The origin of
coal worker's pneumoconiosis (CWP) has been long debated. A recent epidemiological study shows a correlation between what is essentially the concentration of
pyrite within
coal and the prevalence of CWP in miners.
Hydrogen peroxide and
hydroxyl radical, both
reactive oxygen species (ROS), form as byproducts of
pyrite oxidative dissolution in air-saturated water. Motivated by the possible importance of ROS in the pathogenesis of CWP, we conducted an experimental study to evaluate if ROS form as byproducts in the oxidative dissolution of
pyrite in simulated lung fluid (SLF) under biologically applicable conditions and to determine the persistence of
pyrite in SLF. While the rate of
pyrite oxidative dissolution in SLF is suppressed by 51% when compared to that in air-saturated water, the initial amount of
hydrogen peroxide formed as a byproduct in SLF is nearly doubled.

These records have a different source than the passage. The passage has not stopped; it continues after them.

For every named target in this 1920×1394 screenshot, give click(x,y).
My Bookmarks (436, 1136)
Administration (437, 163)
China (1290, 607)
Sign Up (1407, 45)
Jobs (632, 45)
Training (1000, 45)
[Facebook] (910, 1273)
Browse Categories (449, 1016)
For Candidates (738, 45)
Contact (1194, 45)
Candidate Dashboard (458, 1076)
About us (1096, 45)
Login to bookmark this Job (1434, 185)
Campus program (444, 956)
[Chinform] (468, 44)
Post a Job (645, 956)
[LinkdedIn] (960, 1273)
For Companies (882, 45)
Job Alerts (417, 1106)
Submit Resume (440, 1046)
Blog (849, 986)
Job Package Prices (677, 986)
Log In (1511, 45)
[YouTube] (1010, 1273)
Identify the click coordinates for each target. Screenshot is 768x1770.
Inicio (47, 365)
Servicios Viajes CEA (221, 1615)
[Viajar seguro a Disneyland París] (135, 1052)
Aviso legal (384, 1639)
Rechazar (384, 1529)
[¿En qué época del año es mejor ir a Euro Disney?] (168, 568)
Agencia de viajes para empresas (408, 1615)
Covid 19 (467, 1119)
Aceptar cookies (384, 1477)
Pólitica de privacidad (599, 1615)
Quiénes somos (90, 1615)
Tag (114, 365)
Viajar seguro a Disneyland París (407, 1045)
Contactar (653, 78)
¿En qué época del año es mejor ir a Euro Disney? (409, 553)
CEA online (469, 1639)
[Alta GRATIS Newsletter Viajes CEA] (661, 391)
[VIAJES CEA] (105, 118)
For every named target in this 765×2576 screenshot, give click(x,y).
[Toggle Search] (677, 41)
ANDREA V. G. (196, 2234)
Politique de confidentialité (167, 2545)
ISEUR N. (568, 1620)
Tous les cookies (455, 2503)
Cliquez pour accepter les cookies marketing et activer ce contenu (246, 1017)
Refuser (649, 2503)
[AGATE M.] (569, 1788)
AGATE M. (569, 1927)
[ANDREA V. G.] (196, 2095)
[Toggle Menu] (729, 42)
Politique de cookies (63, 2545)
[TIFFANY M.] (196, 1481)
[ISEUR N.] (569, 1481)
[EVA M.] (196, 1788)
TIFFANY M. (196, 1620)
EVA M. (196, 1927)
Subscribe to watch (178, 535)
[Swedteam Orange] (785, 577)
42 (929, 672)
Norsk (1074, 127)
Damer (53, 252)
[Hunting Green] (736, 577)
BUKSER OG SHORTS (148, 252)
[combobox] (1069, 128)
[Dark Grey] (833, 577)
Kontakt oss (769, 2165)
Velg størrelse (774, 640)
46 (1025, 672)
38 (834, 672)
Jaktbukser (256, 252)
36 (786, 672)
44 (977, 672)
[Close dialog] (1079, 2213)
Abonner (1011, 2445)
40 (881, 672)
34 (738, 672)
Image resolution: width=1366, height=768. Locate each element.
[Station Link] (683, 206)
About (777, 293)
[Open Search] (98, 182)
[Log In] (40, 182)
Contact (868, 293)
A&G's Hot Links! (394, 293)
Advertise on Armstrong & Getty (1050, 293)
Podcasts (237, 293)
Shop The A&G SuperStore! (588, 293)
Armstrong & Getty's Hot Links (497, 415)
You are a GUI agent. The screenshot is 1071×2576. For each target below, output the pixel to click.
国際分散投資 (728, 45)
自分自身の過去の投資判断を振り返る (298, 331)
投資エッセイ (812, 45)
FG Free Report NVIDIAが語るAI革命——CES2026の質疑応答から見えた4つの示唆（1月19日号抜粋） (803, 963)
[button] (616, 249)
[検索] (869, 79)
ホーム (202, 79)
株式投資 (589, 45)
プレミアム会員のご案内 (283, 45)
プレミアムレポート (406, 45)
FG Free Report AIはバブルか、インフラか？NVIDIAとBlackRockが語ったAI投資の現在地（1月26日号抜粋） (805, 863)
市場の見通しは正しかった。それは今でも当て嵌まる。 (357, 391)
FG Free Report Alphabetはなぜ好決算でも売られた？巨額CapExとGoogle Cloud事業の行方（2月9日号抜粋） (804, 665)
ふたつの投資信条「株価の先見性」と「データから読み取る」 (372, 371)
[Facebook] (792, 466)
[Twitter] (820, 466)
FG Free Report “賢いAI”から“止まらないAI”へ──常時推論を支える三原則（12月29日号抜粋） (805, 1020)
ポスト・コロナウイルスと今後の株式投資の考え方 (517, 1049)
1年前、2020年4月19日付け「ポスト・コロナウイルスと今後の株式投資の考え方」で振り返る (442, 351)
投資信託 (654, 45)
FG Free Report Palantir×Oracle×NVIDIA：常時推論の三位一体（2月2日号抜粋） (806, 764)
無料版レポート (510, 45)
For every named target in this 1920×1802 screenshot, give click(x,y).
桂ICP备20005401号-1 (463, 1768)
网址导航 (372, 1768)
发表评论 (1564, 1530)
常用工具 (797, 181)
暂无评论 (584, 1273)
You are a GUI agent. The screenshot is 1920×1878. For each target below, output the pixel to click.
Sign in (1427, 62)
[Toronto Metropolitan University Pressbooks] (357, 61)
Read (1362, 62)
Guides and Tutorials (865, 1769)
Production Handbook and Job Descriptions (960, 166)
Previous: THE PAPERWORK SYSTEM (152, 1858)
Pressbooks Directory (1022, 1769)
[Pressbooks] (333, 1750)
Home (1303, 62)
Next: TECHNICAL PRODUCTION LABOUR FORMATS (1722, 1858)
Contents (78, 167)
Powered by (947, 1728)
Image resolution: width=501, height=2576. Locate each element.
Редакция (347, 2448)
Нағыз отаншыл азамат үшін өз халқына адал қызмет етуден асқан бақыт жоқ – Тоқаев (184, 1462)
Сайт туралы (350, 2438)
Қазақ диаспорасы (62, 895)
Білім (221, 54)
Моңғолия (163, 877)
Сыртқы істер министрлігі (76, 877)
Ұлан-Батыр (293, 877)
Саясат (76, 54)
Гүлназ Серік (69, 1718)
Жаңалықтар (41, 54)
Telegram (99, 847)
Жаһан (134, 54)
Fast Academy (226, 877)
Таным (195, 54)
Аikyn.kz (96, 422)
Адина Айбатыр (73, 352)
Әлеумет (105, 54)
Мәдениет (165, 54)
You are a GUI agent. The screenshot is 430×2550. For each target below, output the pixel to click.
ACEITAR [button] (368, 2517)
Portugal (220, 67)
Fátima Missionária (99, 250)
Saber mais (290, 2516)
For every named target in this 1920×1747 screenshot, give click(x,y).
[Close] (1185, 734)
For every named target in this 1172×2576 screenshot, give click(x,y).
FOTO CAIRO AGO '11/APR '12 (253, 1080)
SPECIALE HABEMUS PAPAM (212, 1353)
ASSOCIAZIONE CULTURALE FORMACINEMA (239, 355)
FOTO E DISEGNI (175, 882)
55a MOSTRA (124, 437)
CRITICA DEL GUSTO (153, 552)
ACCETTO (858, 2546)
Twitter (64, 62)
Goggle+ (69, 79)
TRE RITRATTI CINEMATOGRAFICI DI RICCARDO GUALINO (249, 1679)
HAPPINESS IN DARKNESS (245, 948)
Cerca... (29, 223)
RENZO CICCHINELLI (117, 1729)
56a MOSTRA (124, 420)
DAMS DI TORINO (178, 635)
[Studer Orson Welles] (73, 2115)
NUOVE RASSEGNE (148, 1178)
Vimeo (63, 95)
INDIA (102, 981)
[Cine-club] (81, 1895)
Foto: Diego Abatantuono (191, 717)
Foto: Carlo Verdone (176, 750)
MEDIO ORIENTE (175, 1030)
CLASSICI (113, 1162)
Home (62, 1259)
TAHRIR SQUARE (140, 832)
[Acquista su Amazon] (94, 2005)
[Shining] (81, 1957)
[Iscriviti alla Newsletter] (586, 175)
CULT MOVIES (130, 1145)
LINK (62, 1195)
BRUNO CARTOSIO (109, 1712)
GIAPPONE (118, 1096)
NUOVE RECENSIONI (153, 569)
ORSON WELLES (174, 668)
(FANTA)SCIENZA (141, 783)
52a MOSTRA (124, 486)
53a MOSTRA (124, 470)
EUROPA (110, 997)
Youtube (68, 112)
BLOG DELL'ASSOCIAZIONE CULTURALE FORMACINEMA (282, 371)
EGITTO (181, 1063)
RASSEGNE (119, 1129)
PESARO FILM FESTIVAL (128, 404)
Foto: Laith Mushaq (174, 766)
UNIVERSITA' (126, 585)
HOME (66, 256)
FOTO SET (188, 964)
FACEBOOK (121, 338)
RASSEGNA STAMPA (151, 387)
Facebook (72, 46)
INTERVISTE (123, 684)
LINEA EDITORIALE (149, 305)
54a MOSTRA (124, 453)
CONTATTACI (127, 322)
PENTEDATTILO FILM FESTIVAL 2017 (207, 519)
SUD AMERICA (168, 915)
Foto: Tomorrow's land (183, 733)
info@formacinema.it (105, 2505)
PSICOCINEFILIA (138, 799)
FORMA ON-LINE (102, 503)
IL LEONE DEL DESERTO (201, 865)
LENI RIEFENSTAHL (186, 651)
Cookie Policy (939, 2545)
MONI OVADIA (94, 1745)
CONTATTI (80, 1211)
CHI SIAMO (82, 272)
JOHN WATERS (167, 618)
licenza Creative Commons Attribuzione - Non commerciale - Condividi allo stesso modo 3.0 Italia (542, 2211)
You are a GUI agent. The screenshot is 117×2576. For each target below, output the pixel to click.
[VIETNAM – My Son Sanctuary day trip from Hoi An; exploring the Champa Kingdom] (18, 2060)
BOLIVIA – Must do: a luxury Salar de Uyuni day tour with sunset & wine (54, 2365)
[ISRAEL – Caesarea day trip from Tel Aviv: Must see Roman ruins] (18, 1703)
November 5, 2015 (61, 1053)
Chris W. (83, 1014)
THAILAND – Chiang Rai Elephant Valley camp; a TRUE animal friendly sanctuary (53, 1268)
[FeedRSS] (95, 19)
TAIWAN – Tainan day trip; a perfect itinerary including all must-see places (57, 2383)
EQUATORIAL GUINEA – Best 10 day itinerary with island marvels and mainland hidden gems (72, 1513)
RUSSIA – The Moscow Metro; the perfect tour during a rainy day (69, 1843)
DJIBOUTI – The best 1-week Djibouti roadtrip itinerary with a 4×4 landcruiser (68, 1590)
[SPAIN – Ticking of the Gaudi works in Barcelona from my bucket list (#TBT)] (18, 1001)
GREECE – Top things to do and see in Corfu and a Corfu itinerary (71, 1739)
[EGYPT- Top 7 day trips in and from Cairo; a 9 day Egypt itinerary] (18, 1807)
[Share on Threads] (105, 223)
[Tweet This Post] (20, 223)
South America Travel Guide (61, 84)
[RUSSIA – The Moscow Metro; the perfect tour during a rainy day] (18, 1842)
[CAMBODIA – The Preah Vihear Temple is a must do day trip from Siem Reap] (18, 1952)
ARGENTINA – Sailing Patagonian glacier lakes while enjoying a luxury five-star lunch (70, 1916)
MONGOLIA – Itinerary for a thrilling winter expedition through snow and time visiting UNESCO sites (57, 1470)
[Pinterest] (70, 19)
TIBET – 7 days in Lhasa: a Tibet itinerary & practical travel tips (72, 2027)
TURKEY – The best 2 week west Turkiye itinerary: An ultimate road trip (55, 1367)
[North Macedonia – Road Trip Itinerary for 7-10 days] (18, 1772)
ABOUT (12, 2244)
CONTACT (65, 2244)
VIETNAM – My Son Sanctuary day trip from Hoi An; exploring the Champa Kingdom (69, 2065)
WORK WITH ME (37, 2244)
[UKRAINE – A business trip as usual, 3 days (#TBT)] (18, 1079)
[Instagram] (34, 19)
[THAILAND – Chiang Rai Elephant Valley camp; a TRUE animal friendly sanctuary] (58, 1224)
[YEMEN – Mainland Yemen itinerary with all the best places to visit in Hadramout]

Hydroxyl radical is also formed in the experiments with SLF, but at lower concentrations than in the experiments with water. The formation of these ROS indicates that the reaction mechanism for
pyrite oxidative dissolution in SLF is no different from that in water. The elevated
hydrogen peroxide concentration in SLF suggests that the decomposition, via the Fenton mechanism to
hydroxyl radical or with Fe(III) to form water and molecular
oxygen, is initially inhibited by the presence of SLF components. On the basis of the oxidative dissolution rate of
pyrite measured in this paper, it is calculated that a respirable two micron
pyrite particle will take over 3 years to dissolve completely.